Au terme de mon mandat comme gouverneur, je ne pourrais pas être plus fier du travail exceptionnel que les chercheurs et prévisionnistes de la Banque ont accompli pour guider les délibérations entourant nos politiques. Ils ont promptement analysé les mesures commerciales, les nouvelles politiques de logement, l’évolution complexe du marché du travail (y compris l’immigration rapide), les fluctuations importantes des prix du pétrole, et les effets de l’incertitude sur les investissements des entreprises. Il peut être facile de perdre de vue la qualité des prévisions de la Banque dans le flot quotidien des données économiques et des mises à jour des projections du secteur privé, étant donné que le personnel de la Banque ne livre ses prévisions que quatre fois l’an et les laisse chaque fois en suspens pour les trois mois suivants. Il en est ainsi parce que la politique monétaire doit agir dans une perspective à plus long terme qui favorise la stabilité, avec l’objectif d’atteindre la cible d’inflation, plutôt que d’être à la merci de vents changeants. La présence de risques associés à un endettement élevé des ménages est un élément qui complique singulièrement l’élaboration des politiques aujourd’hui. Les chercheurs de la Banque ont tiré parti de nouveaux ensembles de données pour nous aider à comprendre les tensions financières subies par les consommateurs ainsi que les vulnérabilités liées au financement par emprunt des entreprises. Ils ont également mis au point de nouveaux outils pour nous permettre de prendre ces risques en compte de manière formelle, ce qui constitue une avancée majeure sur les plans de la formulation des politiques et des communications.

Au terme de mon mandat comme gouverneur, je ne pourrais pas être plus fier du travail exceptionnel que les chercheurs et prévisionnistes de la Banque ont accompli pour guider les délibérations entourant nos politiques.

Fondamentalement, la conduite de la politique monétaire consiste à forger des jugements sur un large éventail de considérations de ce type, qui sont toutes entourées d’incertitude. En effet, si un mot peut résumer les dernières années, c’est bien l’incertitude, qui a été beaucoup plus grande que d’ordinaire et qui a touché toutes les dimensions de l’économie.

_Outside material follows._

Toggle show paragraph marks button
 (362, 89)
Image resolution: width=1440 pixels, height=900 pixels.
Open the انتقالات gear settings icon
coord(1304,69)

Et ces jugements n’auraient tout simplement pas pu être formulés sans les conseils exceptionnellement judicieux de chercheurs émérites et de décideurs publics chevronnés.

En résumé, je suis de plus en plus convaincu que la personne qui me succédera au poste de gouverneur pourra se mettre au travail au sein d’une organisation dynamique, saine et équilibrée, qui vient d’être nommée parmi les 100 meilleurs employeurs du Canada pour une dixième année d’affilée. Cette personne trouvera aussi une économie canadienne en bien meilleure santé, quoique toujours vulnérable à de nouveaux facteurs défavorables, tant nationaux qu’internationaux. Les progrès accomplis sur ces deux fronts ne peuvent être attribués qu’à un travail d’équipe exceptionnel, tant de la part de ma propre équipe de direction que de notre conseil d’administration. Je les remercie tous pour leur dévouement à la vision que nous poursuivons : être une banque centrale influente — dynamique, engagée et digne de confiance — mobilisée pour un Canada meilleur.